I listened to one of the Audible samples, labeled Virtual Voice. Apple had one labeled as “Madison,” so who knows whether they’re all going to be labeled so clearly.
It sounded like a TikTok narrator, passable but at the quality level I would expect from a Netflix second-screen show. The book was at the same quality level, too. (The author does “life and business coaching with innovative and adaptable strategies, transcending traditional boundaries.”)
I consider these kinds of books and narration to be slop, so I’m definitely not the target market. My worry is that publishers will use AI narrators as virtual scabs to lowball actual creators.
Yeah, I don’t think I would like them at all. I had the audiobooks for a whole series by one author, and they were all read by the same narrator except the latest book. I couldn’t handle it; it was a real person, not AI, but they were just terrible (but still better than an AI-generated voice).
Did it do distinct voices for the characters?

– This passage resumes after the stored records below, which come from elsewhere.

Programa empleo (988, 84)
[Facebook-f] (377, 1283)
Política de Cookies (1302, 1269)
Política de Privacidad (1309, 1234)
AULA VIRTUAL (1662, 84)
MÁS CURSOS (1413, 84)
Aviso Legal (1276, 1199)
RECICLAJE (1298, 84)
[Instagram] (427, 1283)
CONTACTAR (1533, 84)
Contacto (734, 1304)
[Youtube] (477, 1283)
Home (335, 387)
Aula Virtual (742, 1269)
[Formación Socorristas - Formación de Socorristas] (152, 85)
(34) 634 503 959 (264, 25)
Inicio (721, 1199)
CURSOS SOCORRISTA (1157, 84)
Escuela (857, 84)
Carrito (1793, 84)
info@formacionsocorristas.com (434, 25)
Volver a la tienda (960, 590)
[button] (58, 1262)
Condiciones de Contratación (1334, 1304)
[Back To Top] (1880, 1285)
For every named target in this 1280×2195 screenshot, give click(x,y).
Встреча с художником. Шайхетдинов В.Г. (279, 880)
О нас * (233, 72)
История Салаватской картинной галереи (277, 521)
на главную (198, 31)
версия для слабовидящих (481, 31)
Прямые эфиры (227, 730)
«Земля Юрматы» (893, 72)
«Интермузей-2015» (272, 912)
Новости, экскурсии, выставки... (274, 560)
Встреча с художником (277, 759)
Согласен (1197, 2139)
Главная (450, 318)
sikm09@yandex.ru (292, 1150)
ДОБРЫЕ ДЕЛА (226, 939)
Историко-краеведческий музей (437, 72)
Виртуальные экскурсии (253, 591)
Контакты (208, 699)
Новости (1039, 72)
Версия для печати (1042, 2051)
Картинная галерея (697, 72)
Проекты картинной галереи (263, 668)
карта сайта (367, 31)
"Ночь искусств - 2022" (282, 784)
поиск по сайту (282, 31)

I could maybe see biographies being tolerable read my a machine (though ironic), but books with multiple characters interacting would be a mess. That’s one of the things I appreciate about John Lee (who narrated almost that entire series). He even used the same voices for the same characters across books.
I don’t know about distinct voices. The sample didn’t cover dialogue. It’s possible with AI, but I wouldn’t expect it from low-effort AI-generation.
deleted by creator
I very much understand the misgivings about this, and certain parts make me uncomfortable with it, too. But this could be revolutionary for media accessibility, and in my mind could easily be worth it for the ability to make new media immediately accessible to folks with vision challenges, deaf and hard of hearing individuals, and a lot of other folks for whom most media is not easily interactive/accessible. For many people in this situation, you wait months after a traditional version of something is published before an accessible version is released, if it ever is. Often, it’s just not seen as worth a publisher’s time to make their content accessible to an audience they don’t see as significantly profitable.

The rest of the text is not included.